Copy out each of the rows below verbatim, keeping every line unchanged.

*DATASET ENTRIES*.
-*-*-
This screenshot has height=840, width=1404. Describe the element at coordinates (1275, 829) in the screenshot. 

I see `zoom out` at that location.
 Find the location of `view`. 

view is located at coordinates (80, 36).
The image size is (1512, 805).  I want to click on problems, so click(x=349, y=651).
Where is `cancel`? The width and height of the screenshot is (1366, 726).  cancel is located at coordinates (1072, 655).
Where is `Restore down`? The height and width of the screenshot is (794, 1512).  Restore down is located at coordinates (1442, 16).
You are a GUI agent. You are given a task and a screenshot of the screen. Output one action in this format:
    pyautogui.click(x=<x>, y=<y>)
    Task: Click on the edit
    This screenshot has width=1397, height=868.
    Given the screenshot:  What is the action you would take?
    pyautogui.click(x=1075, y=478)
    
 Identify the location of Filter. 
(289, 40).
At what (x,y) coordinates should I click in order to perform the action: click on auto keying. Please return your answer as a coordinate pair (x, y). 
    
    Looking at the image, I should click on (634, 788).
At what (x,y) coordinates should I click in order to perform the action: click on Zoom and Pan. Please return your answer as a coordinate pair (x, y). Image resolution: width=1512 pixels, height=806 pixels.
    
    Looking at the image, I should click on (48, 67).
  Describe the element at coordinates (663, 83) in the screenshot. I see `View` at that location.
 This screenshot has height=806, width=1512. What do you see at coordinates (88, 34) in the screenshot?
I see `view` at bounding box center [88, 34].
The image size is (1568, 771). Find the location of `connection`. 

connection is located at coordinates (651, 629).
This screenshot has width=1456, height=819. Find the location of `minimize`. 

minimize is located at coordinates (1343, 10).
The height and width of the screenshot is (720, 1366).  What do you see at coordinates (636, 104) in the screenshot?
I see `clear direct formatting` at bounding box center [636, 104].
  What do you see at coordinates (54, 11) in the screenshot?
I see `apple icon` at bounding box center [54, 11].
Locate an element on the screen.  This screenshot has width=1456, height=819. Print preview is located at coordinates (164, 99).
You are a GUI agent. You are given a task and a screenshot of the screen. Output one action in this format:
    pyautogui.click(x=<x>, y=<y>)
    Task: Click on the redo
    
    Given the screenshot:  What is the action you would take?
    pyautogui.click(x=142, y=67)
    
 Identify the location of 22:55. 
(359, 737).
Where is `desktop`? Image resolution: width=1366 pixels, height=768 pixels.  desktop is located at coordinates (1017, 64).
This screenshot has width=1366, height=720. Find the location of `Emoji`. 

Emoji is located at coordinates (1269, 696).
-*-*-
*FULL SOLUTION*.
This screenshot has height=840, width=1404. Describe the element at coordinates (1275, 829) in the screenshot. 

I see `zoom out` at that location.
 Find the location of `view`. 

view is located at coordinates (80, 36).
The image size is (1512, 805).  I want to click on problems, so click(x=349, y=651).
Where is `cancel`? The width and height of the screenshot is (1366, 726).  cancel is located at coordinates (1072, 655).
Where is `Restore down`? The height and width of the screenshot is (794, 1512).  Restore down is located at coordinates (1442, 16).
You are a GUI agent. You are given a task and a screenshot of the screen. Output one action in this format:
    pyautogui.click(x=<x>, y=<y>)
    Task: Click on the edit
    This screenshot has width=1397, height=868.
    Given the screenshot:  What is the action you would take?
    pyautogui.click(x=1075, y=478)
    
 Identify the location of Filter. 
(289, 40).
At what (x,y) coordinates should I click in order to perform the action: click on auto keying. Please return your answer as a coordinate pair (x, y). 
    
    Looking at the image, I should click on (634, 788).
At what (x,y) coordinates should I click in order to perform the action: click on Zoom and Pan. Please return your answer as a coordinate pair (x, y). Image resolution: width=1512 pixels, height=806 pixels.
    
    Looking at the image, I should click on (48, 67).
  Describe the element at coordinates (663, 83) in the screenshot. I see `View` at that location.
 This screenshot has height=806, width=1512. What do you see at coordinates (88, 34) in the screenshot?
I see `view` at bounding box center [88, 34].
The image size is (1568, 771). Find the location of `connection`. 

connection is located at coordinates (651, 629).
This screenshot has width=1456, height=819. Find the location of `minimize`. 

minimize is located at coordinates (1343, 10).
The height and width of the screenshot is (720, 1366).  What do you see at coordinates (636, 104) in the screenshot?
I see `clear direct formatting` at bounding box center [636, 104].
  What do you see at coordinates (54, 11) in the screenshot?
I see `apple icon` at bounding box center [54, 11].
Locate an element on the screen.  This screenshot has width=1456, height=819. Print preview is located at coordinates (164, 99).
You are a GUI agent. You are given a task and a screenshot of the screen. Output one action in this format:
    pyautogui.click(x=<x>, y=<y>)
    Task: Click on the redo
    
    Given the screenshot:  What is the action you would take?
    pyautogui.click(x=142, y=67)
    
 Identify the location of 22:55. 
(359, 737).
Where is `desktop`? Image resolution: width=1366 pixels, height=768 pixels.  desktop is located at coordinates (1017, 64).
This screenshot has width=1366, height=720. Find the location of `Emoji`. 

Emoji is located at coordinates (1269, 696).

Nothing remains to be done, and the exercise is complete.